If you configured the co-located cluster with a service dependency, then these properties are configured in your deployment and no additional steps are needed to enable or configure TLS/SSL.

However, if you chose to set up the co-located cluster with a Kafka credential, these properties might not be configured. Although in a case like this the properties required by Streams Replication Manager to access the co-located cluster will be set, the server functionality of the roles will not be TLS/SSL enabled. Additionally, while not crucial, no fallback properties will be set up for security either. In a case like this Cloudera recommends that you complete the following steps.

  1. In Cloudera Manager, go to Clusters and select the Streams Replication Manager service.
  2. Go to Configuration.
  3. Find and configure the following properties based on your cluster and requirements:
    Table 1.
    Cloudera Manager Property Description
    Enable TLS/SSL for SRM Driver Encrypt communication between clients and Streams Replication Manager Driver using Transport Layer Security (TLS) (formerly known as Secure Socket Layer (SSL)).

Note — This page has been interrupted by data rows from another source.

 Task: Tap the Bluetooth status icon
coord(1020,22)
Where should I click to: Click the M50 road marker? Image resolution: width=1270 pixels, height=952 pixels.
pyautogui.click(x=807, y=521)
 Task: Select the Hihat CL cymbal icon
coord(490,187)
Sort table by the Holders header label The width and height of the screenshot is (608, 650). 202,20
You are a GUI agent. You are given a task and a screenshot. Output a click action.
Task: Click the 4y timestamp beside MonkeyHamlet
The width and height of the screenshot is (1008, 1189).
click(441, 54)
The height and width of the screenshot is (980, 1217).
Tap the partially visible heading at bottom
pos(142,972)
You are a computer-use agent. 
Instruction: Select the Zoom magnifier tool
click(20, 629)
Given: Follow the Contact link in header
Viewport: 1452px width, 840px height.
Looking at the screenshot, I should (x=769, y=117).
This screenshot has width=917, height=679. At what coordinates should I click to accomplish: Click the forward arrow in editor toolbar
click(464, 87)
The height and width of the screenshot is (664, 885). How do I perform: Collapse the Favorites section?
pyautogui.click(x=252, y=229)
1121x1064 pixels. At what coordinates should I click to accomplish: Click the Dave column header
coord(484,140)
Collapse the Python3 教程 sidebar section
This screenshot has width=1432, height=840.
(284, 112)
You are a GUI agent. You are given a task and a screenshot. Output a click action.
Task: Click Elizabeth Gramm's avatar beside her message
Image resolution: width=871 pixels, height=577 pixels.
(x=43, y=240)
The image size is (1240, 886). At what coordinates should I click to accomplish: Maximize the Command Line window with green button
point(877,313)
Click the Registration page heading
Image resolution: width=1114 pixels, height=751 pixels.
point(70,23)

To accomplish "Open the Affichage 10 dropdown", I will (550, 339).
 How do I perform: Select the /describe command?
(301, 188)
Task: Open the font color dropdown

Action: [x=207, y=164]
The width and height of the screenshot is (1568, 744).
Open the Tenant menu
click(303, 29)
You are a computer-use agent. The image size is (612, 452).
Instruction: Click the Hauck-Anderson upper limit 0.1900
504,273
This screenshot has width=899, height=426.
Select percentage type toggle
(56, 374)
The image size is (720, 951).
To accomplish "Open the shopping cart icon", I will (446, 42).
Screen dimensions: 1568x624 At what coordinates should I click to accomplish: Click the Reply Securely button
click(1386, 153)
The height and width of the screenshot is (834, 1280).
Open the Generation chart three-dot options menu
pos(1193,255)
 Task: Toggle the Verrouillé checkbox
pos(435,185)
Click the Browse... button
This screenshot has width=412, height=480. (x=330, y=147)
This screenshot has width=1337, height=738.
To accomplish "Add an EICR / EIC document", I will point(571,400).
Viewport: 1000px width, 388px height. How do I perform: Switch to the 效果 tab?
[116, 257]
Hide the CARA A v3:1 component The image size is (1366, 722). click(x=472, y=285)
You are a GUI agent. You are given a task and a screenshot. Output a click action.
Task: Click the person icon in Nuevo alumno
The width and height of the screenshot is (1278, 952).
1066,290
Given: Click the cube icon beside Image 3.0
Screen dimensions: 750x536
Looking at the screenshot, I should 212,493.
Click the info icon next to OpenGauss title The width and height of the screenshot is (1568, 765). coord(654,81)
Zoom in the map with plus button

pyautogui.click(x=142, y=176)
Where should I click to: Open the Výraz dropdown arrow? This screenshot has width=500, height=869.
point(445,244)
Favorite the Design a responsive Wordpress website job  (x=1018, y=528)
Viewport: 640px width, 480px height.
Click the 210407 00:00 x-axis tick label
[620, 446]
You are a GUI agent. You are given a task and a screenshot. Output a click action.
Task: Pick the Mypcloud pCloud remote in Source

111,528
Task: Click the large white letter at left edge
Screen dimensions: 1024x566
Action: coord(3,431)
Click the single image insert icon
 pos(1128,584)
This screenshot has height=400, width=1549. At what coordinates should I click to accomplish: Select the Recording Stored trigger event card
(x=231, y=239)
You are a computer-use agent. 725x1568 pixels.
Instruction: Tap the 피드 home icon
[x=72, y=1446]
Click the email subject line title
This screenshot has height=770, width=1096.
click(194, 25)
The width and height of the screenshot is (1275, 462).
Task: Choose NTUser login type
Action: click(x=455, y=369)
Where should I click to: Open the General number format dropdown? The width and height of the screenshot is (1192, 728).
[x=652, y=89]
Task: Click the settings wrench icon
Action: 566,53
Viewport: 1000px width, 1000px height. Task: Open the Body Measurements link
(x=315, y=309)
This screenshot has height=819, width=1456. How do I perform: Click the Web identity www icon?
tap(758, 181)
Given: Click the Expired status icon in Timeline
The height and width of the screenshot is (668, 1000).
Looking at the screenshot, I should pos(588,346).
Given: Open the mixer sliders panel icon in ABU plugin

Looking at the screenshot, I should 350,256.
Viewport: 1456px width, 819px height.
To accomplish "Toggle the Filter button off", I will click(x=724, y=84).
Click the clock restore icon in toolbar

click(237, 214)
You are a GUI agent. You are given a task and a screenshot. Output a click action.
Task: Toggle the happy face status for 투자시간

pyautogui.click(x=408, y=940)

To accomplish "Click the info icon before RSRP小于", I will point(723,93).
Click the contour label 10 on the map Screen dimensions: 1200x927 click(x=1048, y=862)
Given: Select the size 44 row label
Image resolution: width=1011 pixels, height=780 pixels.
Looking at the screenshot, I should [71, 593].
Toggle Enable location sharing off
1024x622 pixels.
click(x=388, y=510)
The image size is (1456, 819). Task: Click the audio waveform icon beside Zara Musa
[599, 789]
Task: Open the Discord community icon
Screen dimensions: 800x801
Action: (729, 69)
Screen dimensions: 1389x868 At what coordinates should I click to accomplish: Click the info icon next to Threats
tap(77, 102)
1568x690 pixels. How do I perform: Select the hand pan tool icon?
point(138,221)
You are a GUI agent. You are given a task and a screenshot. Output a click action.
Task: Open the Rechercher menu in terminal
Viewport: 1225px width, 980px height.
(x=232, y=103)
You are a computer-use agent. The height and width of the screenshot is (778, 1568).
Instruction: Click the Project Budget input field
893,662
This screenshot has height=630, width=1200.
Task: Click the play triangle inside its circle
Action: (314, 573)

    SRM Driver TLS/SSL Server JKS Keystore File Location The path to the TLS/SSL keystore file containing the server certificate and private key used for TLS/SSL. Used when Streams Replication Manager Driver is acting as a TLS/SSL server. The keystore must be in JKS format.
    SRM Driver TLS/SSL Server JKS Keystore File Password The password for the Streams Replication Manager Driver JKS keystore file.
    SRM Driver TLS/SSL Server JKS Keystore Key Password The password that protects the private key contained in the JKS keystore used when Streams Replication Manager Driver is acting as a TLS/SSL server.
    SRM Driver TLS/SSL Trust Store File The location on disk of the trust store, in .jks format, used to confirm the authenticity of TLS/SSL servers that Streams Replication Manager Driver might connect to. This trust store must contain the certificate(s) used to sign the service(s) connected to. If this parameter is not provided, the default list of well-known certificate authorities is used instead.
    SRM Driver TLS/SSL Trust Store Password The password for the Streams Replication Manager Driver TLS/SSL Trust Store File. This password is not required to access the trust store; this field can be left blank. This password provides optional integrity checking of the file. The contents of trust stores are certificates, and certificates are public information.
    Enable TLS/SSL for SRM Service Encrypt communication between clients and Streams Replication Manager Service using Transport Layer Security (TLS) (formerly known as Secure Socket Layer (SSL))
    SRM Service TLS/SSL Server JKS Keystore File Location The path to the TLS/SSL keystore file containing the server certificate and private key used for TLS/SSL. Used when Streams Replication Manager Service is acting as a TLS/SSL server. The keystore must be in JKS format.
    SRM Service TLS/SSL Server JKS Keystore File Password The password for the Streams Replication Manager Service JKS keystore file.
    SRM Service TLS/SSL Server JKS Keystore Key Password The password that protects the private key contained in the JKS keystore used when Streams Replication Manager Service is acting as a TLS/SSL server.
    SRM Service TLS/SSL Trust Store File The location on disk of the trust store, in .jks format, used to confirm the authenticity of TLS/SSL servers that Streams Replication Manager Service might connect to. This trust store must contain the certificate(s) used to sign the service(s) connected to. If this parameter is not provided, the default list of well-known certificate authorities is used instead.
    SRM Service TLS/SSL Trust Store Password The password for the Streams Replication Manager Service TLS/SSL Trust Store File. This password is not required to access the trust store; this field can be left blank. This password provides optional integrity checking of the file. The contents of trust stores are certificates, and certificates are public information.
  4. Click Save Changes.
  5. Restart the Streams Replication Manager service.